I failed to mention, in my summary post yesterday (“Three Days in Jerusalem”), that we climbed up from the Western Wall Plaza into the Jewish quarter of the Old City as the last act of our Thursday program. We had our meal there — no cheeseburgers! no burger and a shake! — and walked through the quarter over to Zion’s Gate. En route, we had a look at the “Broad Wall,” a portion the city wall that was constructed by the good Judahite king Hezekiah — along with his famous tunnel and water system — in the late eighth century before Christ as part of his preparations for the Assyrian siege that he knew was inevitably coming. (Syria and the Northern Kingdom had already been destroyed.) Unfortunately, although the shape of the wall is still clearly and unmistakably visible, it is currently wrapped in plastic (as it has been, I think, the last couple of times we’ve been here). I have no idea what they’re doing to it, but I hope to see it uncovered when we come again the next time at the very end of October.
This is almost certainly the wall that Lehi and Nephi would have known:
1 Nephi 4:4 –Now when I had spoken these words, they were yet wroth, and did still continue to murmur; nevertheless they did follow me up until we came without the walls of Jerusalem.
1 Nephi 4:5 — And it was by night; and I caused that they should hide themselves without the walls. And after they had hid themselves, I, Nephi, crept into the city and went forth towards the house of Laban.
1 Nephi 4:24 — And I also spake unto him that I should carry the engravings, which were upon the plates of brass, to my elder brethren, who were without the walls.
1 Nephi 4:27 — And he spake unto me many times concerning the elders of the Jews, as I went forth unto my brethren, who were without the walls.

══════

Write the next part of the Broad Wall post, starting after its last quoted verse. The records after this point bear no relation to the Broad Wall post.

:: Data listing ::
══════

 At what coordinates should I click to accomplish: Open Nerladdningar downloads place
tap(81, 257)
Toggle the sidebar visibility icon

══════

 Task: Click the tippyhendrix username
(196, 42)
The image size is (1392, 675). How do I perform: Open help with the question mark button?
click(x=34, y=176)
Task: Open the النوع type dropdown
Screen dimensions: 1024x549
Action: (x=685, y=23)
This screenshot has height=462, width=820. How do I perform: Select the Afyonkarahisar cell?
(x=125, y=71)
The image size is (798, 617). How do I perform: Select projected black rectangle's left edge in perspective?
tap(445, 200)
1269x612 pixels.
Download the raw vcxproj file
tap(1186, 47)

══════

:: Response to the task ::
It’s also the wall that so surprised Joseph Smith while he was encountering the Book of Mormon text for the first time while dictating its translation. Here is what the relevant Scripture Central “KnoWhy” has to say about the incident:
During the initial stage of translation of the Book of Mormon in the winter of 1827–1828, Joseph Smith’s wife Emma would often write for him as he translated. Later in life, on multiple occasions, Emma would tell the story of the time Joseph was startled by the mention of walls surrounding Jerusalem at the time of Lehi.Edmund C. Briggs reported the most dramatic version of the story, as he heard it from Emma in 1856.[O]ne time while he was translating he stopped suddenly, pale as a sheet, and said, “Emma, did Jerusalem have walls around it?” When I answered “Yes,” he replied “Oh! I was afraid I had been deceived.” He had such limited knowledge of history at that time that he did not even know that Jerusalem was surrounded by walls.In another account, she said, “He had not read the Bible enough to know that there were walls around Jerusalem,” she remembered in 1877, “and he came and asked me if there were walls around the city of Jerusalem.”David Whitmer, too, later recalled in 1885 “that at the time [of translation] Smith did not even know that Jerusalem was a walled city.”David likely heard the story from Emma since he was not close to the Smith family until 1829, during the final stages of the translation.
Nehemiah 3:8 — Next unto him repaired Uzziel the son of Harhaiah, of the goldsmiths. Next unto him also repaired Hananiah the son of one of the apothecaries, and they fortified Jerusalem unto the broad wall.
Isaiah 22:9-10 — Ye have seen also the breaches of the city of David, that they are many: and ye gathered together the waters of the lower pool. And ye have numbered the houses of Jerusalem, and the houses have ye broken down to fortify the wall.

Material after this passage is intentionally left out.